If signed into law, SB 54 would not only prohibit individuals from installing or attempting to install spyware into another person’s computer, computer system or network, it would also prohibit individuals from manufacturing, selling or possessing spyware with the intent to violate the act.
Violators could face fines up to $10,000 and imprisonment for up to five years.
Federal lawmakers are currently advancing similar legislation in the United States Congress.

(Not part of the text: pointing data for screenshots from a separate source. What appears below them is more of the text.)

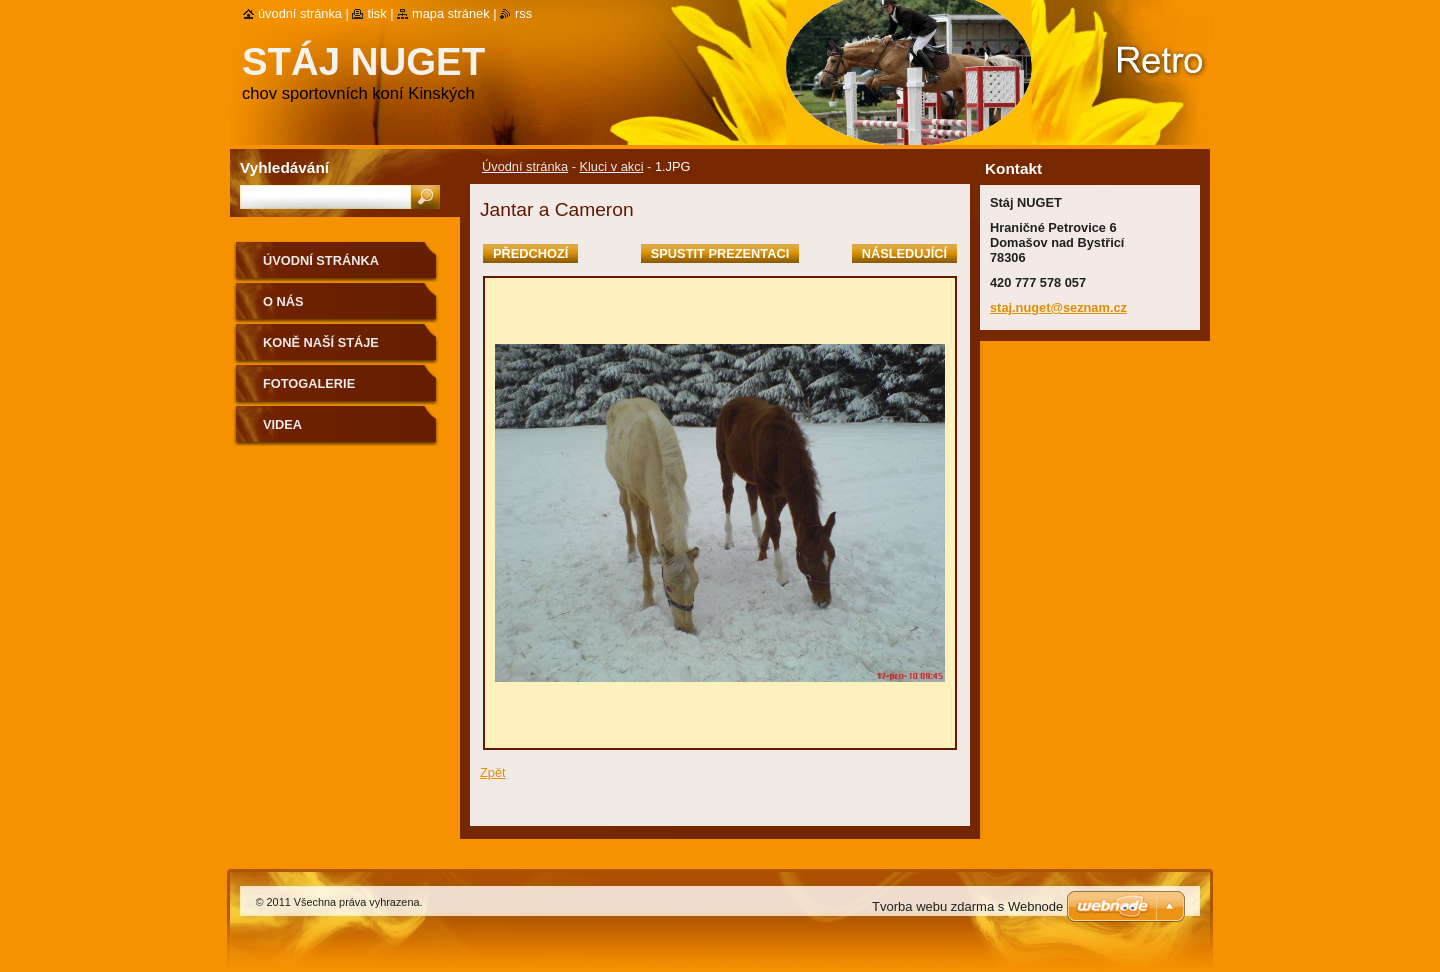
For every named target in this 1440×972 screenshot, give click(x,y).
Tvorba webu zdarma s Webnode (967, 906)
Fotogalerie (309, 383)
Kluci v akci (611, 166)
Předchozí (530, 253)
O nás (283, 301)
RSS (523, 13)
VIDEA (282, 424)
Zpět (493, 772)
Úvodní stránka (525, 166)
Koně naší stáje (321, 342)
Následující (904, 253)
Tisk (376, 13)
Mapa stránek (451, 13)
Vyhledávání (284, 167)
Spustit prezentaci (720, 253)
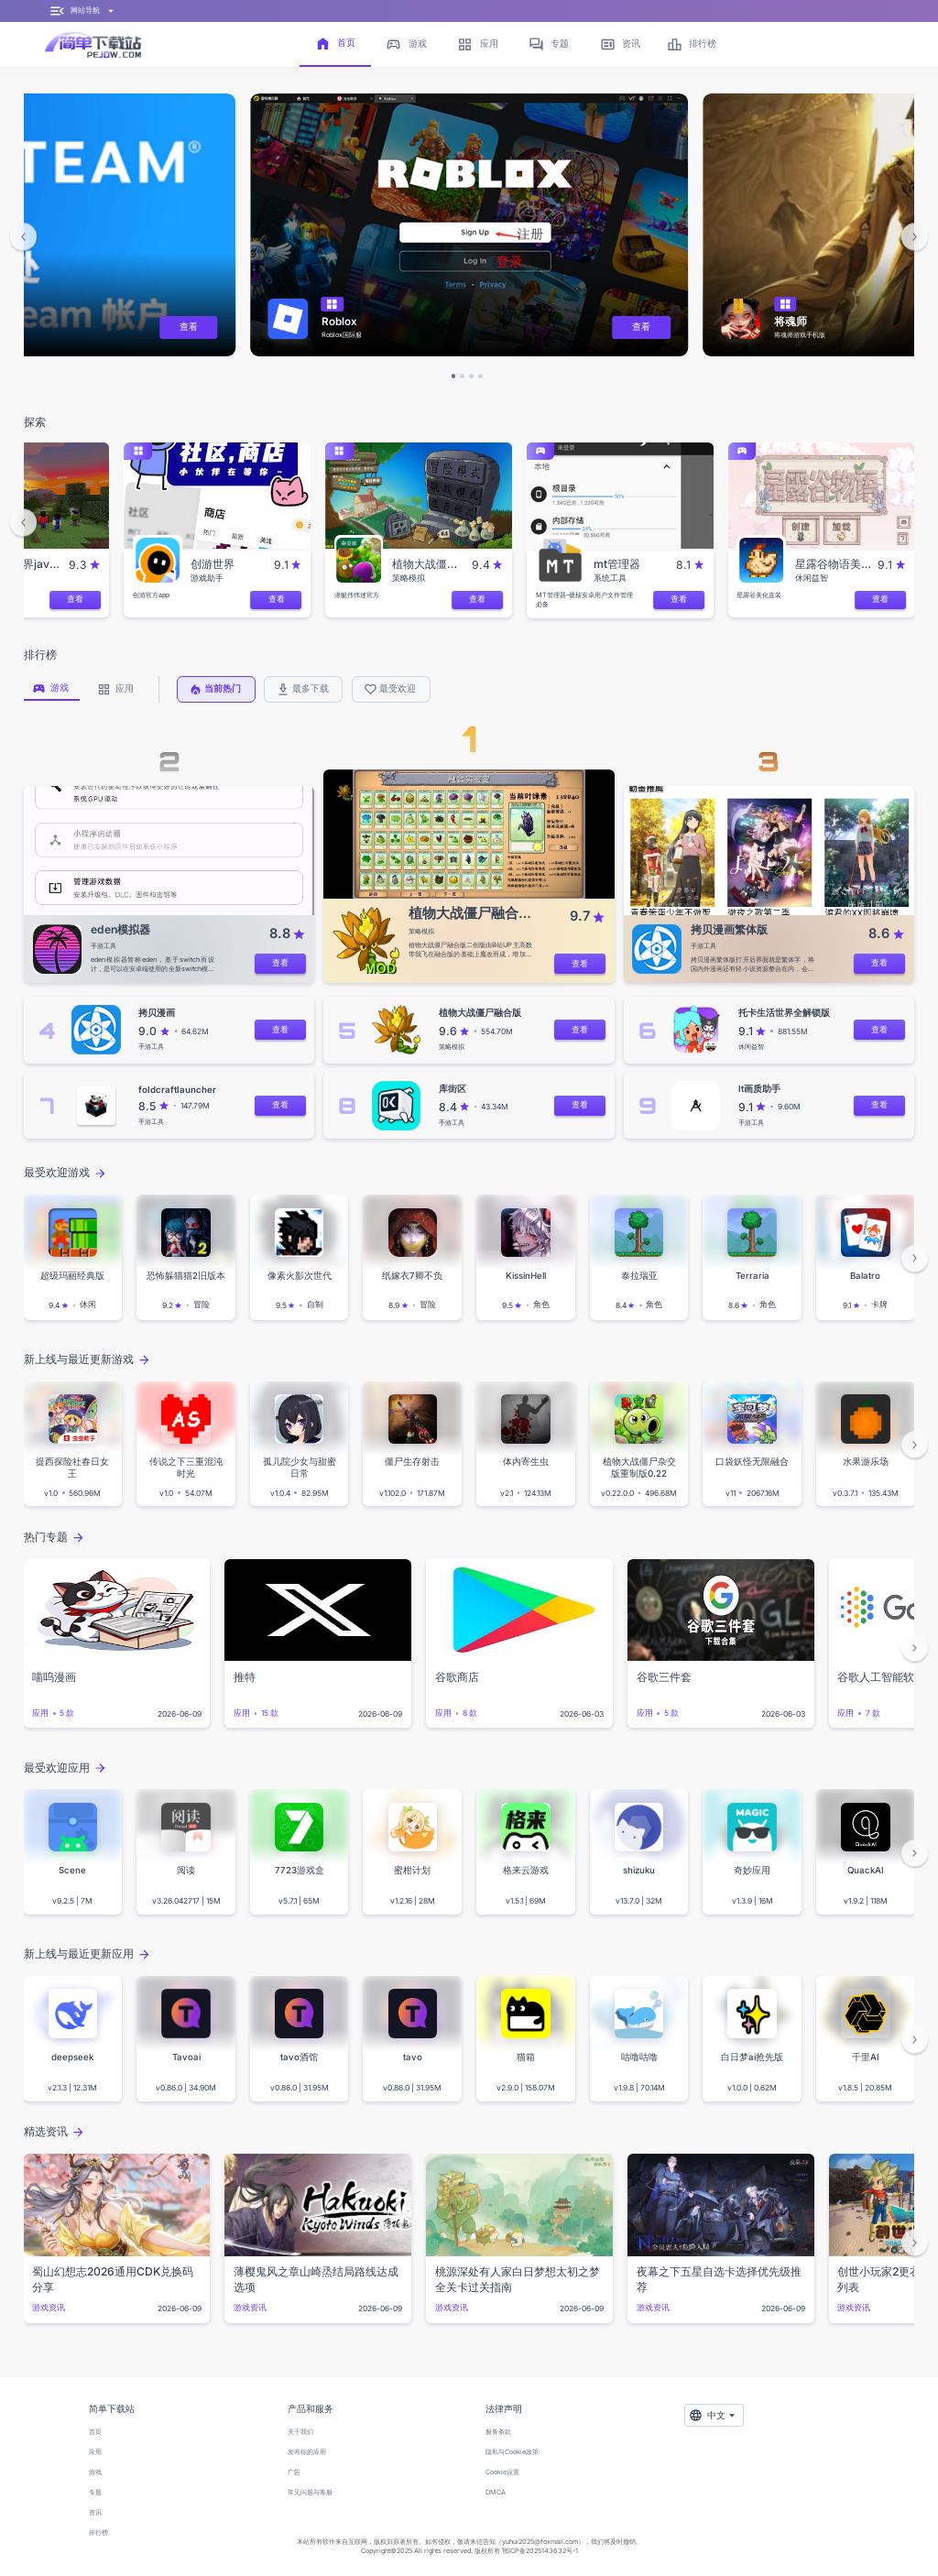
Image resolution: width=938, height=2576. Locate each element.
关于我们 (300, 2432)
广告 (294, 2472)
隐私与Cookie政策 (512, 2452)
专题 (95, 2492)
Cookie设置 (502, 2472)
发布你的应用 (307, 2452)
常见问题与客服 (310, 2492)
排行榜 (98, 2532)
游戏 (95, 2472)
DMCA (495, 2492)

The Envelope, Please: Wondering which local rockers won a spot on the “Northern Michigan Rocks Volume 5” compilation CD produced by Double Rock KLT? You’ll be hearing from SMYT (Interlochen), Dose (Mancelona), Two Faced Heroes (Charlevoix), The Push (Petoskey), Miram Pico (Interlochen), Corduroy Bones (Presque Isle), Bad Side (Sault Ste. Marie), Still At Large (Williamsburg), Jeff Bihlman (Frankfort), and Indulge, Mike Moran, Blufrog, Blisstripp, Amanda Waggener, Illusion and Jimbo Fuller (TC). Watch for announcements on the CD’s release, along with plans for the showcase concert.

Al Fresco: Michigan diners and downtown restaurateurs alike could be enjoying the outdoors a bit more this summer, if new legislation in Lansing manages to do away with restrictions to sidewalk dining.
Recently, the State Senate unanimously passed legislation which would allow outdoor dining along a “state trunkline right-of-way.“
Translation: Senate Bill 234 will allow the Michigan Department of Transportation to issue permits to business owners to set up outdoor dining areas as long as they did not impede safety or traffic and comply with the other conditions of the permit.
The bill goes to the House of Representatives for consideration. Approval doesn‘t mean a slam-dunk for outdoor dining, however: Additional hurdles for restaurateurs come in the form of restrictive ordinances in various communities.

Lifesaver show: An April 8 concert is in the works to benefit Project Lifesaver, a new program which will provide tracking devices to find persons who, due to Alzheimer’s or related disorders such as Down‘s Syndrome or autism, may easily lose their way or wander.
The tracking system requires clients to wear a specially designed wristband at all times. This bracelet allows Sheriff’s Department personnel, using advanced locating technology, to find the wandering person and bring them back to safety.
The benefit will be held at the St. Francis High School Auditorium in TC, starting at 7 p.m. Performers will include: Encore Winds Symphony under the direction of Martin VanMannan, The Northwest Michigan Ballet, and vocalist Scott Carter. Refreshments and an auction of handcrafted goods will follow the performances. Tickets are $20, and can be purchased at Horizon, Borders, or Rainbow Bookstores, Kurtz Music, or State of the Art Framing. All proceeds will go toward purchasing equipment and maintaining services.